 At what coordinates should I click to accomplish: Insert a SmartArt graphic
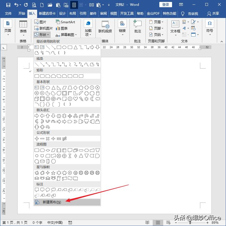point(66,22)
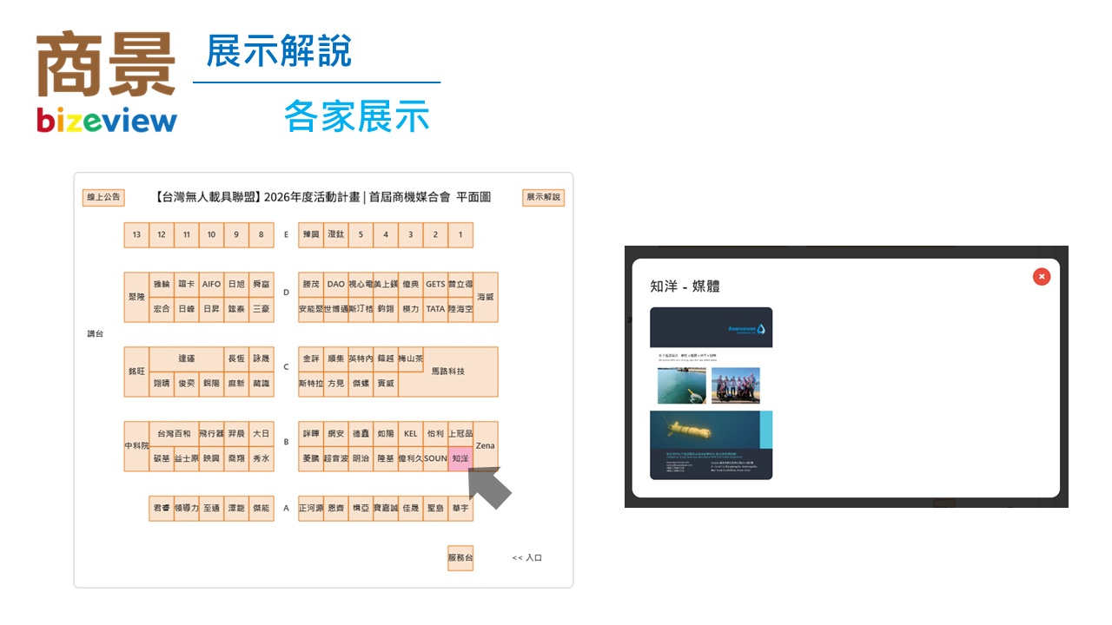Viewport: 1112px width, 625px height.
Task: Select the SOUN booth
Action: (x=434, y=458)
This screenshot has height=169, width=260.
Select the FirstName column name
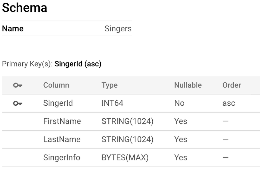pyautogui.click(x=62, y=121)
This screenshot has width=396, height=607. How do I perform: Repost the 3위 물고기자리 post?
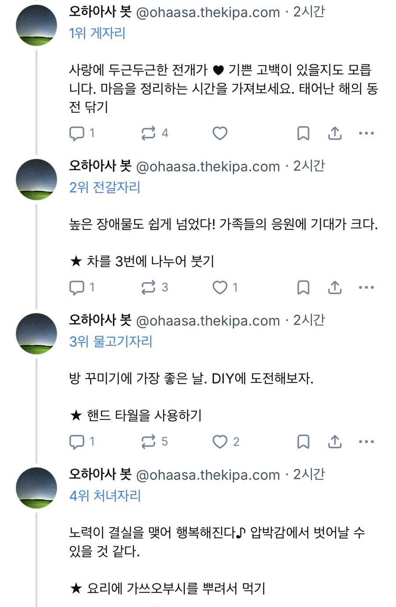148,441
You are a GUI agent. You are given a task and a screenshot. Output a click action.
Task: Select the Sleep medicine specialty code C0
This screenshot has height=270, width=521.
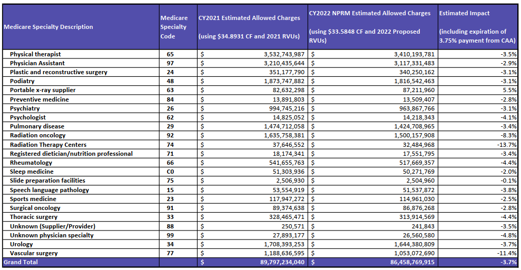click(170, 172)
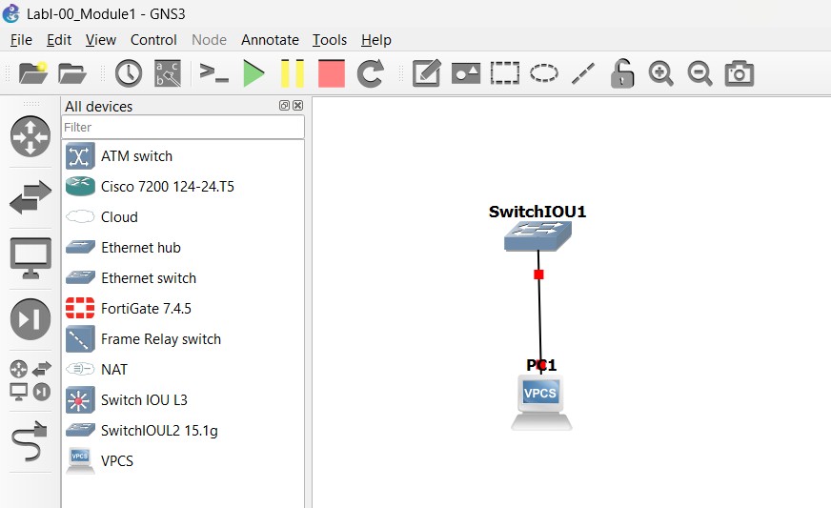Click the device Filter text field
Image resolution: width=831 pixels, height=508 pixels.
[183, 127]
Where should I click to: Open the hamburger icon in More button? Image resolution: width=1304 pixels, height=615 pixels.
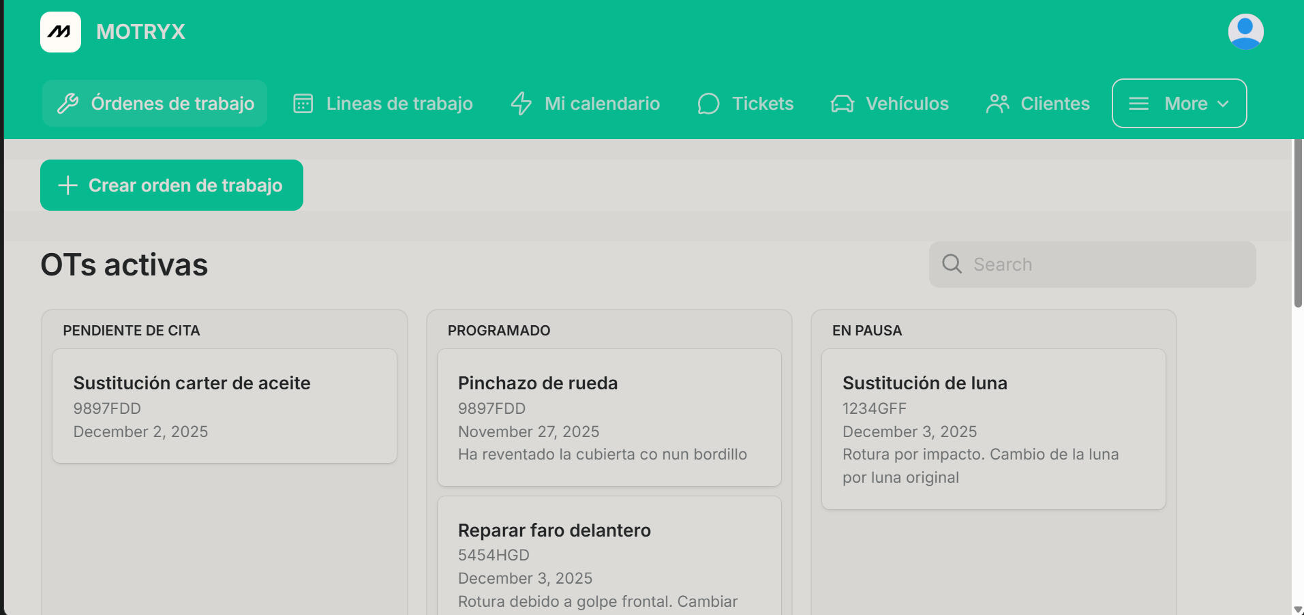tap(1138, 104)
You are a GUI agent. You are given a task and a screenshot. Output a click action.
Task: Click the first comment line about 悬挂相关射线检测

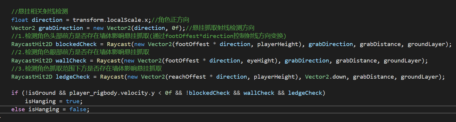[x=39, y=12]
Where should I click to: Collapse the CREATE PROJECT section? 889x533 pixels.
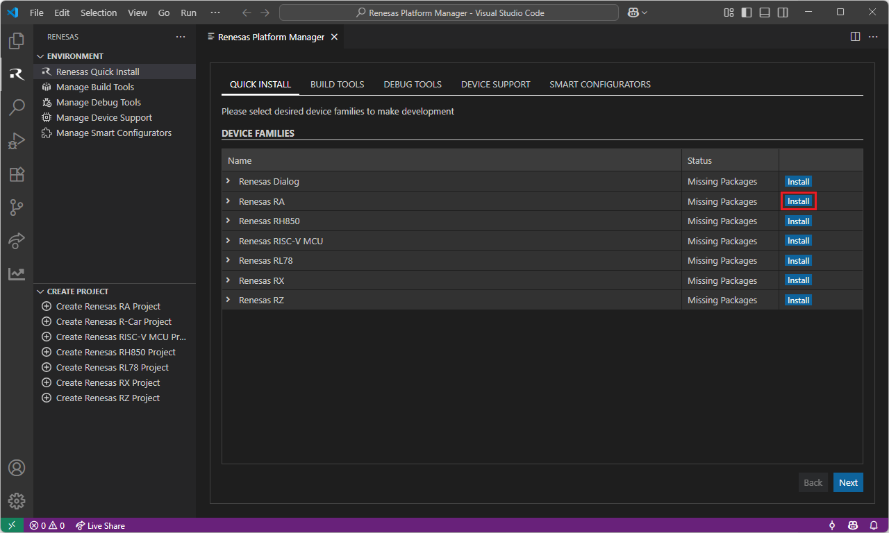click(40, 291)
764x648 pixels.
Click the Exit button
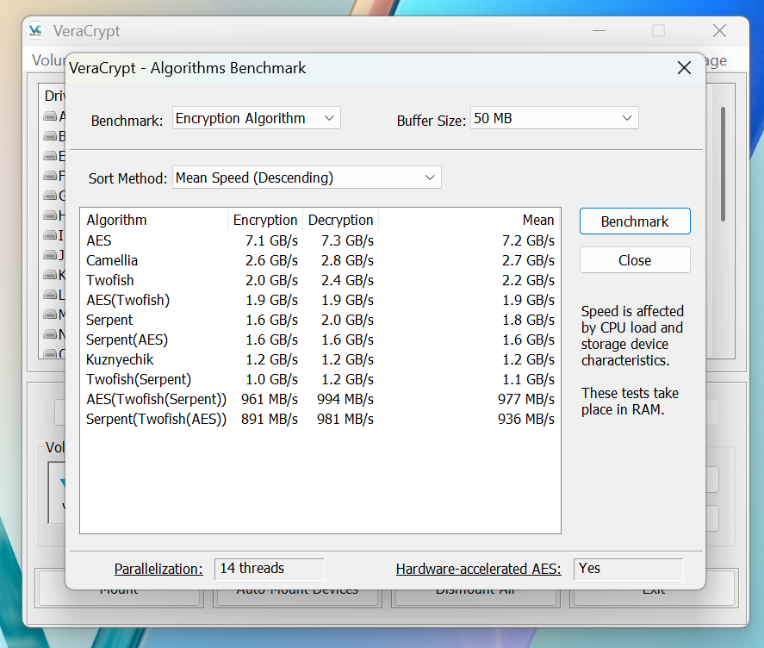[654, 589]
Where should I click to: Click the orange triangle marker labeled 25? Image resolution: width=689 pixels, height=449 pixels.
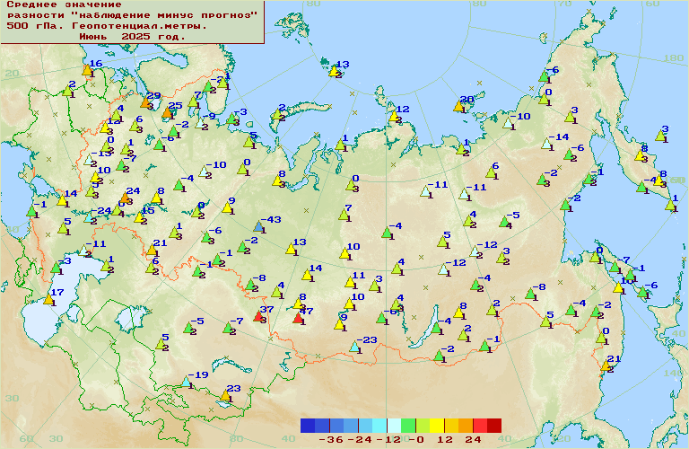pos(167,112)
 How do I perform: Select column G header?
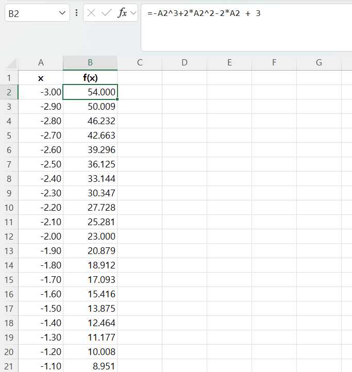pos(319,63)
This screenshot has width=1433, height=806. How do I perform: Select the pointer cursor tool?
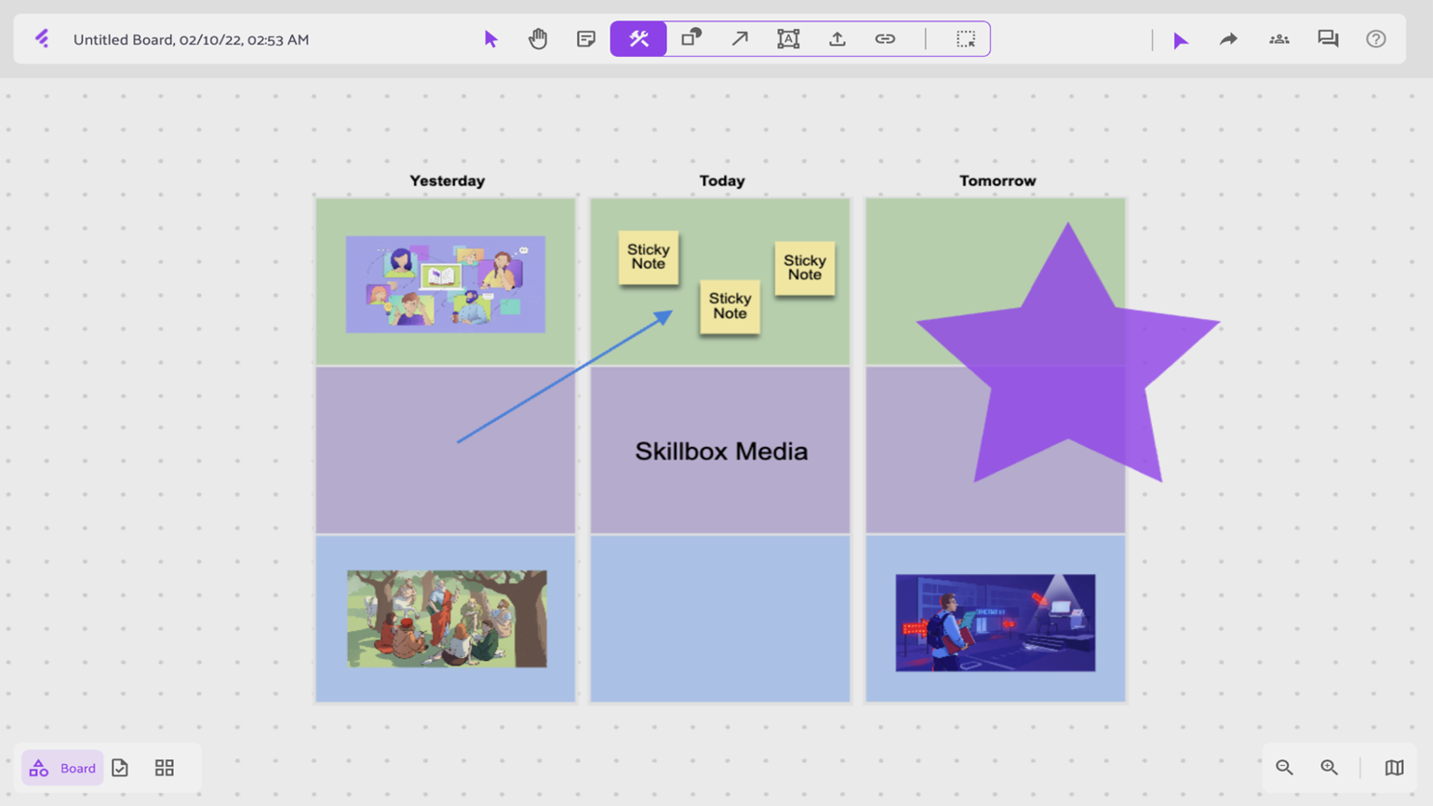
-----
-- Task directions --
Before you return the listing exactly, strip out its pictures.

-- Answer space --
 At what coordinates should I click to accomplish: Insert a SmartArt graphic
point(66,22)
Viewport: 1112px width, 625px height.
Task: Select the SOUN booth
Action: (x=434, y=458)
This screenshot has height=169, width=260.
Select the FirstName column name
pyautogui.click(x=62, y=121)
This screenshot has width=396, height=607. How do I perform: Repost the 3위 물고기자리 post?
148,441
You are a GUI agent. You are given a task and a screenshot. Output a click action.
Task: Select the Sleep medicine specialty code C0
This screenshot has height=270, width=521.
click(170, 172)
Click the device Filter text field
Image resolution: width=831 pixels, height=508 pixels.
[183, 127]
Where should I click to: Open the hamburger icon in More button? Image resolution: width=1304 pixels, height=615 pixels.
tap(1138, 104)
You are a GUI agent. You are given a task and a screenshot. Output a click action.
Task: Click the first comment line about 悬挂相关射线检测

[x=39, y=12]
Where should I click to: Collapse the CREATE PROJECT section? 889x533 pixels.
click(40, 291)
764x648 pixels.
Click the Exit button
[654, 589]
Where should I click to: Click the orange triangle marker labeled 25? Image resolution: width=689 pixels, height=449 pixels.
pos(167,112)
 How do I perform: Select column G header?
pos(319,63)
This screenshot has width=1433, height=806. How do I perform: Select the pointer cursor tool?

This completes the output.